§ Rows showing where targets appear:
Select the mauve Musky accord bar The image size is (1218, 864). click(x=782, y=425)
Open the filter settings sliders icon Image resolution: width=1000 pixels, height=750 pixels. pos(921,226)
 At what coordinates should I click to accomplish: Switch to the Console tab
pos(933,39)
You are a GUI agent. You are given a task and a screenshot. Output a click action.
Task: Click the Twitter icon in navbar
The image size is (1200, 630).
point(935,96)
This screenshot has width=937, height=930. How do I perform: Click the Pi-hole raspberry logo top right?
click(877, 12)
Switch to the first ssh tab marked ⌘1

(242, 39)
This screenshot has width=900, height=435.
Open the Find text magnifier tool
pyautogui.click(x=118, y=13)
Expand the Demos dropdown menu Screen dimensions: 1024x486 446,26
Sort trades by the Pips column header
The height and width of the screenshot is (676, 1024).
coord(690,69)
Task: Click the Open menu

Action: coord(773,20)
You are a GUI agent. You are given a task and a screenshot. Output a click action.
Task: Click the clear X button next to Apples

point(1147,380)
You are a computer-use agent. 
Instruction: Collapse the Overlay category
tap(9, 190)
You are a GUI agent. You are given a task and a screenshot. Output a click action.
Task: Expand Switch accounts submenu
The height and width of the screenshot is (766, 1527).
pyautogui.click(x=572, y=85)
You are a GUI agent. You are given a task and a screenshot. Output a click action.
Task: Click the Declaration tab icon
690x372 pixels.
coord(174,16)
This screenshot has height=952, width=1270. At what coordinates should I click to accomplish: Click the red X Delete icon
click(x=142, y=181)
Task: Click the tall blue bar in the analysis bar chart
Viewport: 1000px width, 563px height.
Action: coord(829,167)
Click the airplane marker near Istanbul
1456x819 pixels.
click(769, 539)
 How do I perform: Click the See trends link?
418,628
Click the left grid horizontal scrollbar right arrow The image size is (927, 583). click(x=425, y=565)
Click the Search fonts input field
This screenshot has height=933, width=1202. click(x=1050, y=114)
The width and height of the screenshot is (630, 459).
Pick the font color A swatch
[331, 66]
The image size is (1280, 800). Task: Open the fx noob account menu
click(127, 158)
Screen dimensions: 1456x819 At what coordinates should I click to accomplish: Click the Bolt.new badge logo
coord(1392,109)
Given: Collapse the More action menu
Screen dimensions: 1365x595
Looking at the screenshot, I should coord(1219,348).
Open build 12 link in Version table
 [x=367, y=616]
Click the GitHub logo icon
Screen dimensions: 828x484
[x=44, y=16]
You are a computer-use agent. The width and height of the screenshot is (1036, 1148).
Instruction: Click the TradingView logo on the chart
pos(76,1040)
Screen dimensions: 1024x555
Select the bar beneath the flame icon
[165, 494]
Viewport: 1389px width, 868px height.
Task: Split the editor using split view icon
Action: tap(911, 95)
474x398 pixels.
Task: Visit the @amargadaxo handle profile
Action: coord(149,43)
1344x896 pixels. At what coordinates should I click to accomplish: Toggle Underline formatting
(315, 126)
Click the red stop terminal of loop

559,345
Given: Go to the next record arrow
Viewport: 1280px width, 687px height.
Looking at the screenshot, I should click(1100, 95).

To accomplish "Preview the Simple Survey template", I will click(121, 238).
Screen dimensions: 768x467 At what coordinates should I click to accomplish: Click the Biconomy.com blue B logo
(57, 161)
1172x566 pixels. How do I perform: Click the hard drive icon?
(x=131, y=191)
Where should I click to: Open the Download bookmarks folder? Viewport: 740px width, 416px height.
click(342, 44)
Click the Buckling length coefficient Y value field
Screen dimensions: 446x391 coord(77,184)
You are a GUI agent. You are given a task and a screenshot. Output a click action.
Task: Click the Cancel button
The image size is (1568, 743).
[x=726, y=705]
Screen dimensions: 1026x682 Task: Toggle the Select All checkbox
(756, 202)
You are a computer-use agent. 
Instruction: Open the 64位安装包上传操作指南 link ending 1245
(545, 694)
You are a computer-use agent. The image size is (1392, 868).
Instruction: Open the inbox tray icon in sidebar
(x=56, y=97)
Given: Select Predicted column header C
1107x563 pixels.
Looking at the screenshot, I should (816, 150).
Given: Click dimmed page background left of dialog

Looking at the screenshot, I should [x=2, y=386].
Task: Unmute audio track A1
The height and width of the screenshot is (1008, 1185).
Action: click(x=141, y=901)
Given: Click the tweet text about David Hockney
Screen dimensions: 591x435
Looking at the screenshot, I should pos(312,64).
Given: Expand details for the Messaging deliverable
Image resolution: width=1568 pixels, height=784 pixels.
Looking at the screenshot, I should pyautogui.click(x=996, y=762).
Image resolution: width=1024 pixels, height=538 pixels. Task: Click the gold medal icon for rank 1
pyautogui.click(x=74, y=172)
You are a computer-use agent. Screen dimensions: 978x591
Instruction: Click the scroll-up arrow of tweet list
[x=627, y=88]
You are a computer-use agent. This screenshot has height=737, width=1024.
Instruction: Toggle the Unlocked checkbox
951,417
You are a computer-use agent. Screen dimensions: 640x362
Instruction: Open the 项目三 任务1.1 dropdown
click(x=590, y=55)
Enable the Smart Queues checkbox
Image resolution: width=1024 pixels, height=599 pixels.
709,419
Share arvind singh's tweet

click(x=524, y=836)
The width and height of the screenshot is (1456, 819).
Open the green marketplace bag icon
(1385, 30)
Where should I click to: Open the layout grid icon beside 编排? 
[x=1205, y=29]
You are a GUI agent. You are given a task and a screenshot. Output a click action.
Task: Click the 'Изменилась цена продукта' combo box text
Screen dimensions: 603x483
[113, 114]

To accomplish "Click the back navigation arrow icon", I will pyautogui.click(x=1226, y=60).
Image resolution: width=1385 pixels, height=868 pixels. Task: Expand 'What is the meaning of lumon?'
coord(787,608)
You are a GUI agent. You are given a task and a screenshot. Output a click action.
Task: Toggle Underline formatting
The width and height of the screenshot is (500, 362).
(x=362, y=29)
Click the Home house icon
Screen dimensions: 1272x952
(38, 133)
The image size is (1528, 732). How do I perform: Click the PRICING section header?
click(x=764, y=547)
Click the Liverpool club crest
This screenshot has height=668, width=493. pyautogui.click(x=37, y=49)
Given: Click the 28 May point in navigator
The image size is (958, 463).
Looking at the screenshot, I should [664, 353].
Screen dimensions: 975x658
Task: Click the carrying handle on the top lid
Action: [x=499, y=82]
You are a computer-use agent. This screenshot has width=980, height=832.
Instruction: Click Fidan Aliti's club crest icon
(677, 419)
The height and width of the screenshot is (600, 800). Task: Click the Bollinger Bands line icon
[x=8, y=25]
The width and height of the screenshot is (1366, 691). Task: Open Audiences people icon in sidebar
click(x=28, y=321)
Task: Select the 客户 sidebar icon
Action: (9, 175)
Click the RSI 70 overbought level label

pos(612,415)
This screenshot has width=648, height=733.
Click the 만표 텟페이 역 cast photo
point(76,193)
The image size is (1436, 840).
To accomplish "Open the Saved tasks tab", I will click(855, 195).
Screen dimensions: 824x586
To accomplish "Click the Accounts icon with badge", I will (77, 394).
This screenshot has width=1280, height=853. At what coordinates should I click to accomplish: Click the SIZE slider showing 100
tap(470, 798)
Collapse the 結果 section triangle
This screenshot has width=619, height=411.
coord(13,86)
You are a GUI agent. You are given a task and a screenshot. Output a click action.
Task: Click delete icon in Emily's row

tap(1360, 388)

§ Given exercise: Locate each line in the records that contains the word "point" and copy those lines out. Case matters, so uppercase and lowercase count as different.

§ Written reply:
point(935,96)
point(1147,380)
Given: Click the 28 May point in navigator
point(76,193)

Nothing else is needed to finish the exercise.